15 December 2009

Lunchtime Post: Fire breath

While I don't intend to write about apps very often here, occasionally there is one I discover that makes my inner-nerd pump up the jams and do a little dance.  One week ago today, I had a moment like that.

Last Tuesday, Nuance Communications released what I believe is the very first speech-to-text translation app on the iPhone - Dragon Dictation.  I've been looking for a few months for a solution like this, and was pleased to finally see it appear.  The best part: right now, it's free.

Nuance is responsible for the "Dragon Naturally Speaking" program, which David Pogue wrote about a while ago (saying the software was one of the reasons he's so productive).  The basic idea is that humans can speak much more quickly than we are able to type; why not save a step and automatically transcribe that speech?  Thankfully, technology has caught up with our ambitions and phrases like "supercalifragilisticexpialidocious" aren't transcribed to "sup or cauliflower is stick ex pee all atrocious" (and yes, I did try it).

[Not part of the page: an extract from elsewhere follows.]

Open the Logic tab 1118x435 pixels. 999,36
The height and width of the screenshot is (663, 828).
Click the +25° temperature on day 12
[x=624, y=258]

Frankly, I was a bit surprised someone hadn't already created something like this for long-form.  Sure, there are apps like ReQall, but those are for simple task / appointment voice notes.  The great thing about the Dragon Dictation app is the ability to create longer, nearly instantly transcribed memos.

There are many times when I'm mobile without access to a keyboard computer.  Most often I record a voice memo and type it out later, and there's nothing more frustrating than doing something one way when you KNOW there is an easier one.  I'm doing my praise-the-Lord dance that I don't have to repeat this.

On a side note, it's nice to see quality apps starting to appear.  My frustration with the App Store thus far is the plethora of completely useless apps (kind of reminds me of all the crapware that used to come with Dell computers; the only irony is that iPhone users CHOOSE to download these).  This is no more apparent than in the 'free' section.  Unfortunately, those are the most downloaded; thus, finding useful free or inexpensive apps is time-consuming and anger-inducing.

Any suggestions for filtering out good apps?  What have you all found useful?

Edit: Just found some interesting tips from Just Another iPhone blog; they provide most of the punctuation shortcuts for the app.